Helldivers 2 director says new de-listings are an 'administrative error correction' by Valve on Sony's orders, but 'we still want the game to be available everywhere'

 Helldivers 2 democratic detonation.
Helldivers 2 democratic detonation.

Sony may have walked back its disastrous decision forcing Helldivers 2's PC players to link their accounts to PlayStation Network, but this hasn't stopped the game from remaining delisted on Steam in several countries where PSN is not available. Now, as more countries are added to that blacklist, it's been put upon Arrowhead CEO to discover this was "an administrative error correction" by Valve to comply with Sony's demands.

To briefly summarize this messy affair, Sony originally planned for PC players on Helldivers 2 to link their accounts to PSN. But when the game suffered extensive launch issues, that mandate was temporarily waived. At the start of May, Sony suddenly decided to reinstate the requirement, resulting in Helldivers 2 being delisted from 177 countries.

This was the PR equivalent of spraying Termicide all over the Helldivers 2 community. Where Sony sought control, they instead incubated outrage, triggering a ferocious review-bombing campaign that ultimately convinced the publisher to walk back the PSN requirement. However, the game remained delisted from Steam in many regions.

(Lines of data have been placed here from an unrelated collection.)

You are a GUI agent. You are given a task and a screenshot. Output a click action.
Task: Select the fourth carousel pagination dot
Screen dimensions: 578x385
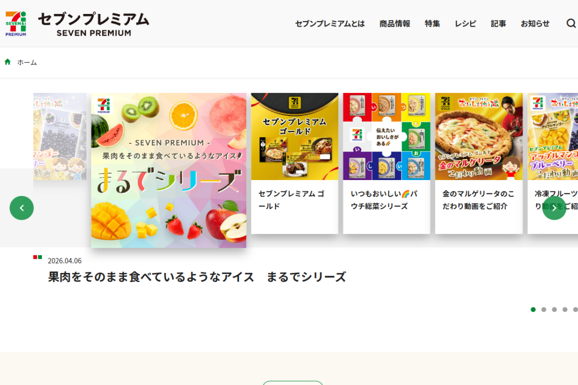pos(565,310)
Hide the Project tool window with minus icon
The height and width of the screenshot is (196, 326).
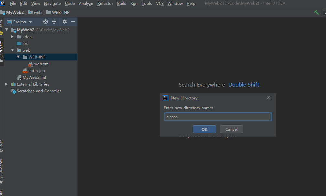[x=73, y=22]
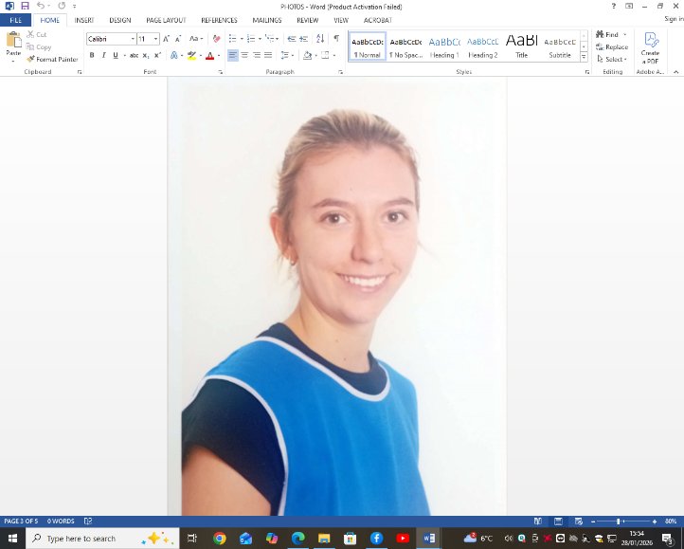
Task: Show paragraph marks with the pilcrow icon
Action: coord(336,39)
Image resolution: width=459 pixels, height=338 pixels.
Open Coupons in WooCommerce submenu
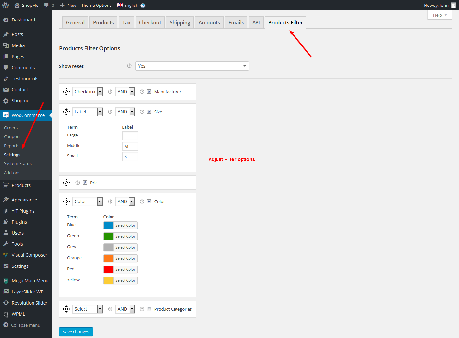(x=13, y=137)
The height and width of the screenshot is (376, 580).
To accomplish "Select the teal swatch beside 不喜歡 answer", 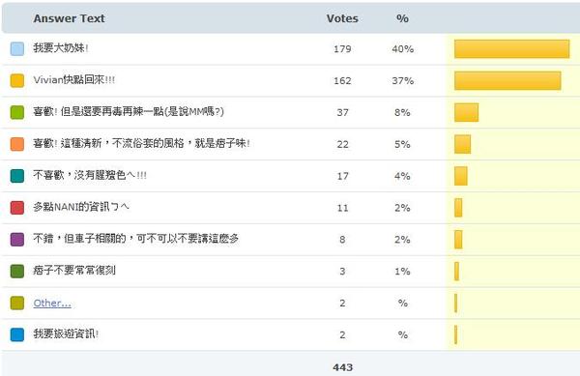I will point(17,176).
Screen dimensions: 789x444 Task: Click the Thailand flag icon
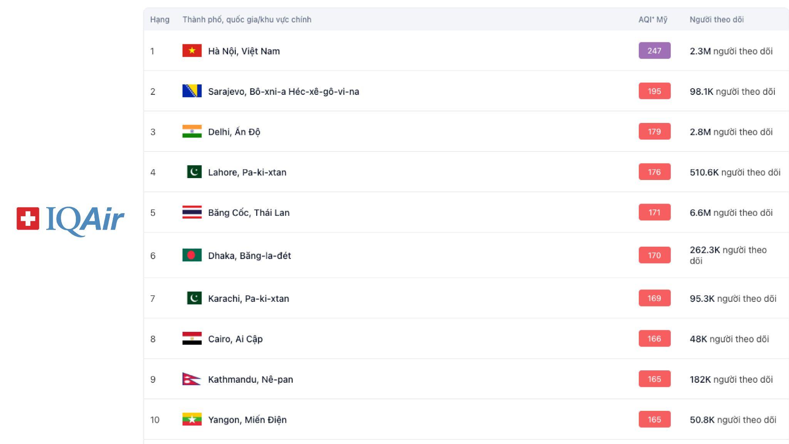tap(192, 212)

Then, over this weekend, three more countries were added to the blacklist, namely Latvia, Estonia, and Lithuania. This seemingly blindsided Arrowhead's CEO Johan Pilestedt, who wrote on the Helldivers 2 discord "We have no idea what's going on. Most devs are on a bank holiday and we just found out through the community."

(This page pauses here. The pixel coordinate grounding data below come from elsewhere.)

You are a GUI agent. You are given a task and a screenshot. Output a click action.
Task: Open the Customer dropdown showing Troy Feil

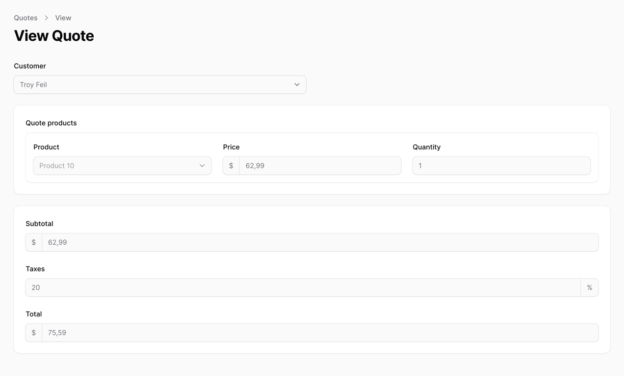(x=152, y=85)
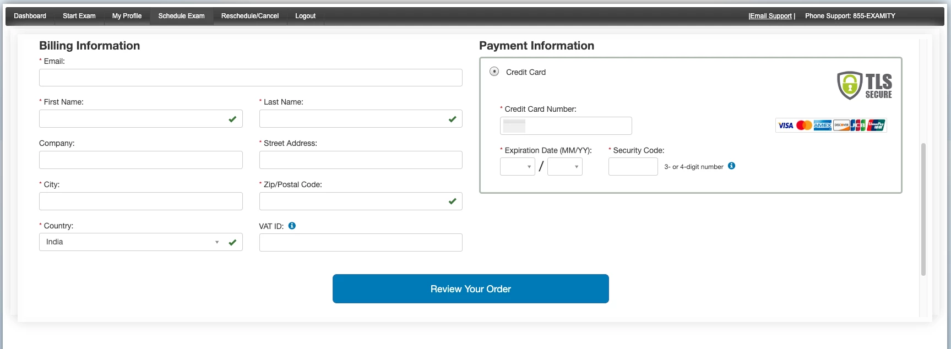
Task: Select the Credit Card radio button
Action: pyautogui.click(x=494, y=72)
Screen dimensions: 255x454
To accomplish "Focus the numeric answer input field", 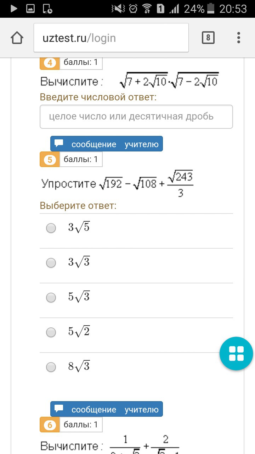I will click(136, 117).
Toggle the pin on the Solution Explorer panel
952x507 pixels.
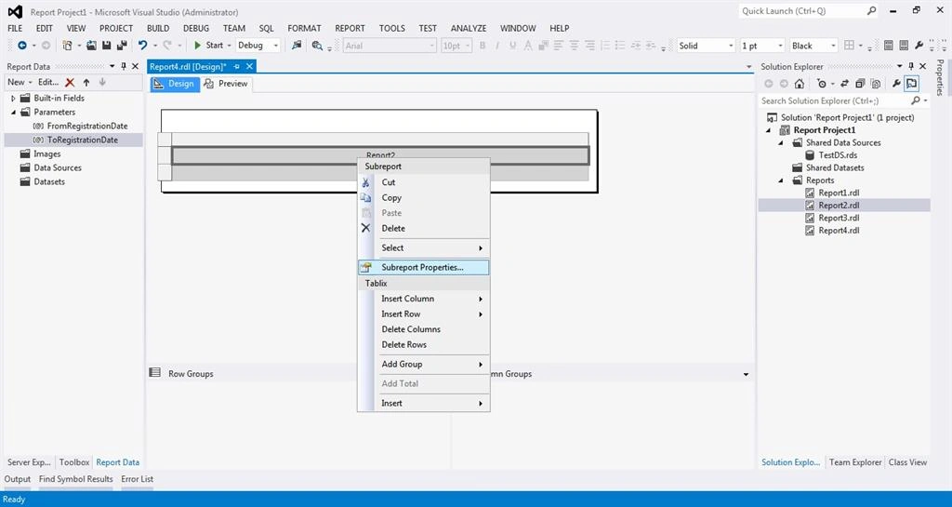pyautogui.click(x=911, y=66)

Pilestedt then went to investigate, returning some time later with a new message. "It was an administrative error correction–they should have been part of the original restriction and It was noticed when the restriction was put in place for [Ghost of] Tsushima" (which was also recently delisted on Steam in over 200 countries that do not have PSN access.)

The Arrowhead CEO then goes on to say that "this was noticed and executed independently by Valve". To be clear, this is Valve following Sony policy regarding where the game should be made available. This was seemingly confirmed by a recent post by Steam support responding to a player requesting a refund of Helldivers 2. While explaining why the refund request would be denied, Valve's representative for Steam support wrote "it looks like this game is not available on Steam right now for specific regions as decided by the publisher".

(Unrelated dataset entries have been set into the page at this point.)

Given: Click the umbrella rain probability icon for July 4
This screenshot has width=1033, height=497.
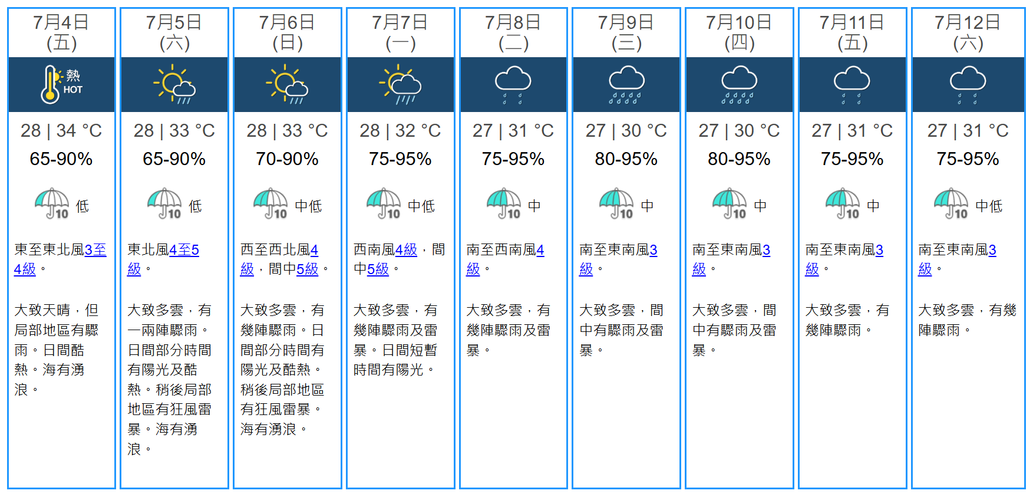Looking at the screenshot, I should 52,204.
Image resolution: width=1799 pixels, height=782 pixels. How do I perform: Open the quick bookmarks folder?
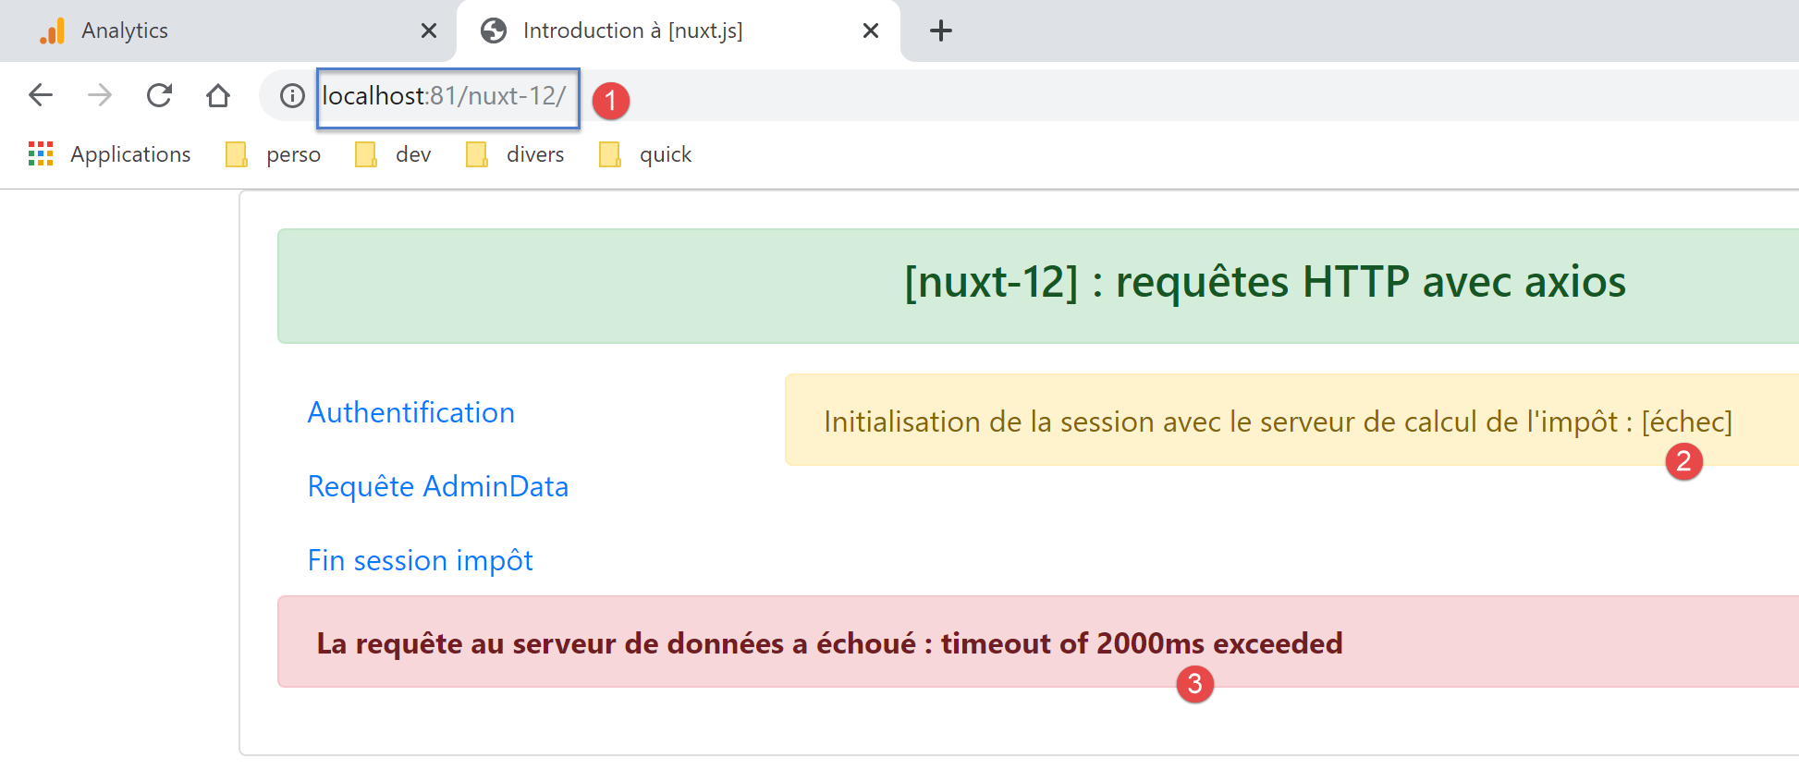(646, 154)
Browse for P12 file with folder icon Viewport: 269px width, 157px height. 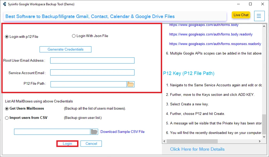pos(131,84)
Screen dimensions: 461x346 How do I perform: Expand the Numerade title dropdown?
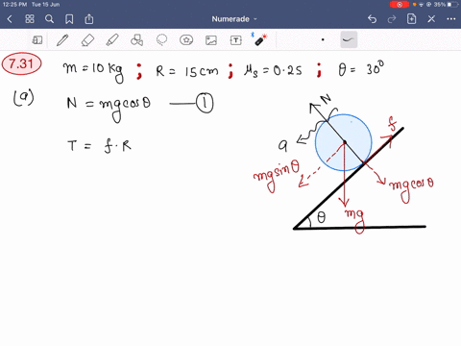point(234,19)
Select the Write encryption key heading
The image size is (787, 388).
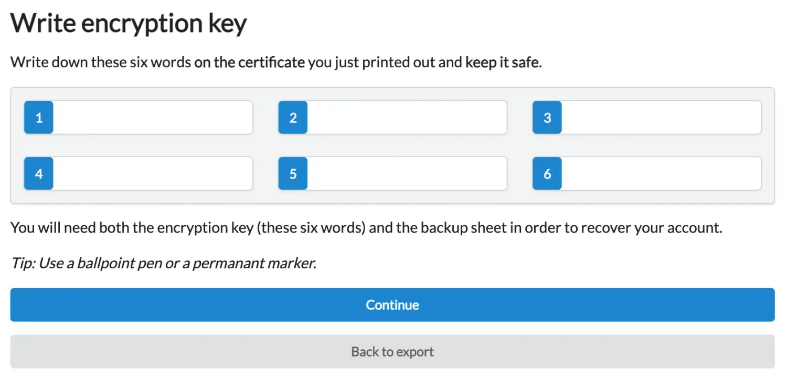pos(129,23)
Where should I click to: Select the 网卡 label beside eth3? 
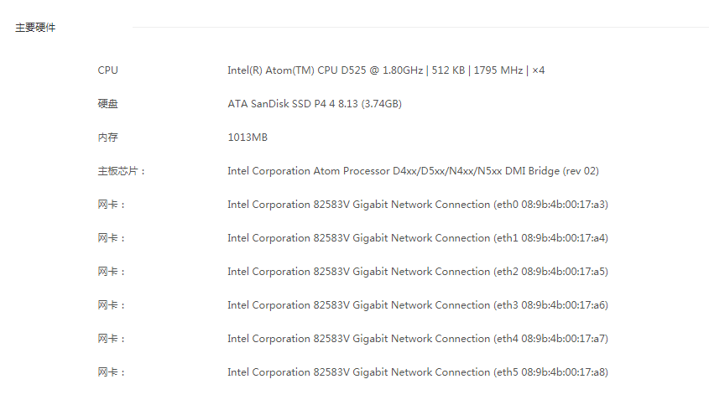point(112,305)
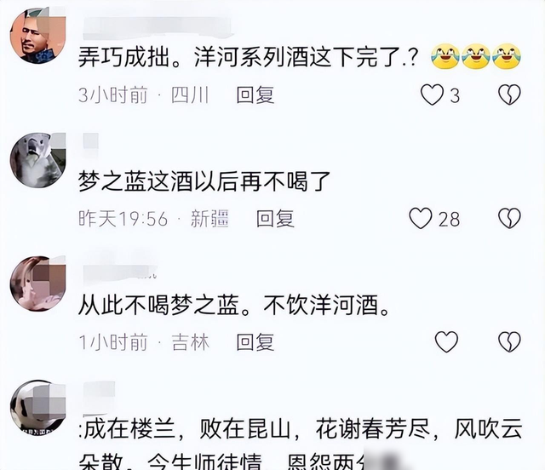
Task: Dislike the 从此不喝梦之蓝 comment
Action: point(509,341)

So, as Pilestedt neatly summarizes "While it doesn't look positive. It is not an indication of further restrictions." What it is an indication of, however, is one massive communications snafu. We've got a publisher making sudden decisions about a third-party game without informing its developer or the enormous, hugely passionate community that has sprung up around it, while another company notorious for being a black box is the one responsible for pulling the lever.

Whether or not Sony pulling its games from Steam in certain regions is the right thing to do (in my opinion it is a stupid and shortsighted thing to do) both it and Valve really need to get on the same page with Arrowhead so these changes can be properly communicated.

Regarding the ongoing region restrictions. Pilestedt says the conversation "is still ongoing and is independent of this". For his part, Pilestedt is very much in favour of there being no restrictions whatsoever. "We (Arrowhead) still want the game to be available everywhere".